[SUPPLIED PASSAGE Boundary: Start]

Right now i am building Zonda killers... I was gunna get them, but when the price went up + 1.7kg wheels, i figured i could do something repairable, lighter and more aero. Importantly they are not significantly aero and would drop only 100-150g over my current Ventos in the real world. (for a lighter/more aero build, think Nio rims + light hubs, can easily get into the 14XXg range....)

OP rims = 870g
Actual record hubset weight = 349g
Dt comp DS, revo elsewhere = ~ 352g
total = 1571g.

or around 30g less if you go all dt revo/sapim lazer/cx-ray.

now of course there are other options like the interesting 22mm Nio22 rim @ <390g ea actual. Drops more than 90g over the above. My fav thing is to combine the excellent, price competitive and light record rear, with a front hub in a lower count, lighter and just as good quality... think WI, Hope etc... with a Nio 22 one could go as low as 24h in the front and still have more spokes than the Neutron setup. It all depends on what you are actually looking for in a wheelset, outright durability with redundant spokes or lightweight etc...

check out more realistic weights of a limited number of wheels here: http://www.rouesartisanales.com/article-15988284.html (actual test).


----------



## bianchi bob (Mar 23, 2008)

[SUPPLIED PASSAGE Boundary: End]
[DATA LISTING Boundary: Start]

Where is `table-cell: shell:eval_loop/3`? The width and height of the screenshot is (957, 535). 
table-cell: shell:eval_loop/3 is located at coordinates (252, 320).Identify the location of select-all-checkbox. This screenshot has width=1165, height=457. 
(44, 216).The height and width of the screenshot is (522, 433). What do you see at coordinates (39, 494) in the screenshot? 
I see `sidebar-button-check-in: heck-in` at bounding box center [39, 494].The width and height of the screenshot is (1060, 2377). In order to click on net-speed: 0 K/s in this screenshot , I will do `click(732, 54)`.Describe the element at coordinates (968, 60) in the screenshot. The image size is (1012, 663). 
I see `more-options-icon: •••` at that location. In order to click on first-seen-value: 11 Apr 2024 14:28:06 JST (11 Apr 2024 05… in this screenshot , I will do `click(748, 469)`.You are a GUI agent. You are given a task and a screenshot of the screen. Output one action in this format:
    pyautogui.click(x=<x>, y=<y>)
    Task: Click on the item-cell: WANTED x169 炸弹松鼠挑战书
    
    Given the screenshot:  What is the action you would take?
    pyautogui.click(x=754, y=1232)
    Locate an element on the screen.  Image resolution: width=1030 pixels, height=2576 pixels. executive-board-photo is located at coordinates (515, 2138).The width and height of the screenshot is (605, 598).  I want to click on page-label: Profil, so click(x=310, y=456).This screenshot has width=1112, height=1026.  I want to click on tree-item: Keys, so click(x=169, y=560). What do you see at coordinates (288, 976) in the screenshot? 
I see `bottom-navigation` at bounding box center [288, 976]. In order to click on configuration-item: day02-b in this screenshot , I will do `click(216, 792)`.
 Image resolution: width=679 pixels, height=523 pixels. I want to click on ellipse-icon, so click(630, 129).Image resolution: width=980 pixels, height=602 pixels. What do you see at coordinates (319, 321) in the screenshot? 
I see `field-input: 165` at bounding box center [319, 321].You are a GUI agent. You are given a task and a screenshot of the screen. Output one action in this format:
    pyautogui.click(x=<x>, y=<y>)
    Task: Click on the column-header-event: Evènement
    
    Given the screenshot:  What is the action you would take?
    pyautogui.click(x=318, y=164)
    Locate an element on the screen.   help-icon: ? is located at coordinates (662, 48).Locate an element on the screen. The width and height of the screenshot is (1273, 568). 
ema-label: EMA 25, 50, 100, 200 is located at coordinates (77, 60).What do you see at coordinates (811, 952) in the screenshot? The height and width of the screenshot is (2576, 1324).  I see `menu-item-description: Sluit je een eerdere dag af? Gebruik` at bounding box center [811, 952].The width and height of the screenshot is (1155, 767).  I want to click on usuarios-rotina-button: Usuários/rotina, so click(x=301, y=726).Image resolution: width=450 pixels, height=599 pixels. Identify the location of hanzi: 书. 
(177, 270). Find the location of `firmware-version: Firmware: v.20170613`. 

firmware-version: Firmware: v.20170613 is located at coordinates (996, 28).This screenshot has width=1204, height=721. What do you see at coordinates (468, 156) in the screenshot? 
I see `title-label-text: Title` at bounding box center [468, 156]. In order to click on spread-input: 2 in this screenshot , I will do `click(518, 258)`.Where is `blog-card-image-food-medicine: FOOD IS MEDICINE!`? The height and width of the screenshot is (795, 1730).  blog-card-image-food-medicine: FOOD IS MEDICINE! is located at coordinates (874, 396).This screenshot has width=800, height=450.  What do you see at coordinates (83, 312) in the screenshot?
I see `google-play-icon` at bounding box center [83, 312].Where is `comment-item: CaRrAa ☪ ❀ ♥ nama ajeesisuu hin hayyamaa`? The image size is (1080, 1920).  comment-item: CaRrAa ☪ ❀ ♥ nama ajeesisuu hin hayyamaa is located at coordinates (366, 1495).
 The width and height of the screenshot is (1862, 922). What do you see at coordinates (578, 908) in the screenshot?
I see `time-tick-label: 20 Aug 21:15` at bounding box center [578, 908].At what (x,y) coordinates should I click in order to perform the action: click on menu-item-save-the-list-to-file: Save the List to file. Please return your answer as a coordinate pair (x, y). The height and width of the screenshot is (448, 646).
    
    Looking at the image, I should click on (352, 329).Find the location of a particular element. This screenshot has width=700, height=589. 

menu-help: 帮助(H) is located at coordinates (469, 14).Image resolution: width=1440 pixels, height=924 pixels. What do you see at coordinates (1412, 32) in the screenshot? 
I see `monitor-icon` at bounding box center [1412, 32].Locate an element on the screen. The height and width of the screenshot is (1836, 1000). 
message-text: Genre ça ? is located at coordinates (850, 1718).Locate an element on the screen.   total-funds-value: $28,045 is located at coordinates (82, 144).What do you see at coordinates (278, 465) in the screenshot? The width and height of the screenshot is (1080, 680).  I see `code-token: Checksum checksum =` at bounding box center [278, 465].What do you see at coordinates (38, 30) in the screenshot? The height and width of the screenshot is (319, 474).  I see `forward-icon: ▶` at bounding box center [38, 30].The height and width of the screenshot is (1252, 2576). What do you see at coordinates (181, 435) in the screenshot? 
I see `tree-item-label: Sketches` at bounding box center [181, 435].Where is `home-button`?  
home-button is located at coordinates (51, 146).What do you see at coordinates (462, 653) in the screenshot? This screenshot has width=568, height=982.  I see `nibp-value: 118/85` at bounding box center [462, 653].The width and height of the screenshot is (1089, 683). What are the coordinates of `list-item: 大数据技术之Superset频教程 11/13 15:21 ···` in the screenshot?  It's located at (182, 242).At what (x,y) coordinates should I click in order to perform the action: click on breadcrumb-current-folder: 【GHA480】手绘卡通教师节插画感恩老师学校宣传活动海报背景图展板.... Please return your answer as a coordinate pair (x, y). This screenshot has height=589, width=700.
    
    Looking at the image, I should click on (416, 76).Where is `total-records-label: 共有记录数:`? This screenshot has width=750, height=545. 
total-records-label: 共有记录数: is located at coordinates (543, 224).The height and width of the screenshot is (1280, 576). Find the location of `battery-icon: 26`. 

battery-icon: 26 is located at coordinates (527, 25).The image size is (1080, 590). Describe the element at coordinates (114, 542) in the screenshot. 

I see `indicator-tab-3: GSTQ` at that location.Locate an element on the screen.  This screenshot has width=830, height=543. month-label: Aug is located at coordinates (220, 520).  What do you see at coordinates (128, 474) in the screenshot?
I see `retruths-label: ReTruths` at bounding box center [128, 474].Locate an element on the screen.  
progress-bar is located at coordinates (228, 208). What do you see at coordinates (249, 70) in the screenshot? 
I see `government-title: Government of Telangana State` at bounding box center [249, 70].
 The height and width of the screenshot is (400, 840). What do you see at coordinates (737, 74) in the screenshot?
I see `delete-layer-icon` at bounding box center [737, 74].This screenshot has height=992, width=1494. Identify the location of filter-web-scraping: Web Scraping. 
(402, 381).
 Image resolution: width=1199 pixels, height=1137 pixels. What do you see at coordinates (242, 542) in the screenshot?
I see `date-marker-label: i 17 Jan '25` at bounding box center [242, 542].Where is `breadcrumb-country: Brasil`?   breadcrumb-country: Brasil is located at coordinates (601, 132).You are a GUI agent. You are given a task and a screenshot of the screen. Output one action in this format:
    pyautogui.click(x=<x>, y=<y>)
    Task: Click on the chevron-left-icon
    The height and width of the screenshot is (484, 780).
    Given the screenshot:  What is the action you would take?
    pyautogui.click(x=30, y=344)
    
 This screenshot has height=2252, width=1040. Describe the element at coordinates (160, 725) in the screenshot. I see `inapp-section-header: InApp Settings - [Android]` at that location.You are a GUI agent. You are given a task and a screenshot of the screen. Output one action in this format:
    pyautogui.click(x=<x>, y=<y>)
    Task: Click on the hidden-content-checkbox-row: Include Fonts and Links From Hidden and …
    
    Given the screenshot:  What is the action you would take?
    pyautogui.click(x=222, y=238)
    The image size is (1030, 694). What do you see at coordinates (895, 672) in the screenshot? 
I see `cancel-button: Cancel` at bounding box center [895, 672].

[DATA LISTING Boundary: End]

» ASSIGNED TASK A
Decide whether each statement agrees with the wheel-building post, answering yes or no and quoting the deciding words: (i) the OP rims weigh 870g; (ii) the planned build would weigh more than 300g less than the writer's current Ventos; (iii) the Nio22 rim actually weighs under 390g each.
» ASSIGNED TASK B
Using the wheel-building post, explain why the writer chose to build wheels instead of buying Zondas.
» ASSIGNED TASK C
Extend the wheel-building post, picking up after its final line.

» RESPONSE BOX A
(i) Yes: "OP rims = 870g"
(ii) No: "would drop only 100-150g over my current Ventos in the real world"
(iii) Yes: "the interesting 22mm Nio22 rim @ <390g ea actual"

» RESPONSE BOX B
The Zondas' price had gone up and the wheels weighed 1.7kg. The writer decided a self-built wheelset could be repairable, lighter and more aero.

» RESPONSE BOX C
I've had a set of Campy Euros for three years. They have been fantastic. True as true can be with over 20,000 miles on them. I don't have firsthand hand expereince with the neutrons, so I have a one sided opinion. That said, the Campy's have been completely trouble free, I use them for both group rides and races. Unlike some others, I think they have handled perfectly on climbs and strong cross-winds.


----------



## Duke249 (Apr 4, 2002)

I've been on Eurus for 5+ years and love 'em. Will never sell 'em. 

I've had Neutrons for 3 months. They're going on Ebay this spring.


----------



## twelvepercent (Nov 7, 2004)

*why do you like Eurus over Neutron?*

Why do you prefer Eurus over Neutrons, what type of riding do you do, and what is your weight & setup?
thanks!


----------



## s4one (Jun 8, 2008)

I really like Campy Eurus wheels, I have eurus and Sdv66t's, I know they are different categories but I prefer the Eurus. They spin a lot faster.


----------



## cmg (Oct 27, 2004)

Duke249 said:


> I've been on Eurus for 5+ years and love 'em. Will never sell 'em.
> 
> I've had Neutrons for 3 months. They're going on Ebay this spring.



Don't the Eurus have a heavier rim than the Neutrons?

aren't the Neutron Ultras lighter than the originals?


----------



## wankski (Jul 24, 2005)

cmg said:


> Don't the Eurus have a heavier rim than the Neutrons?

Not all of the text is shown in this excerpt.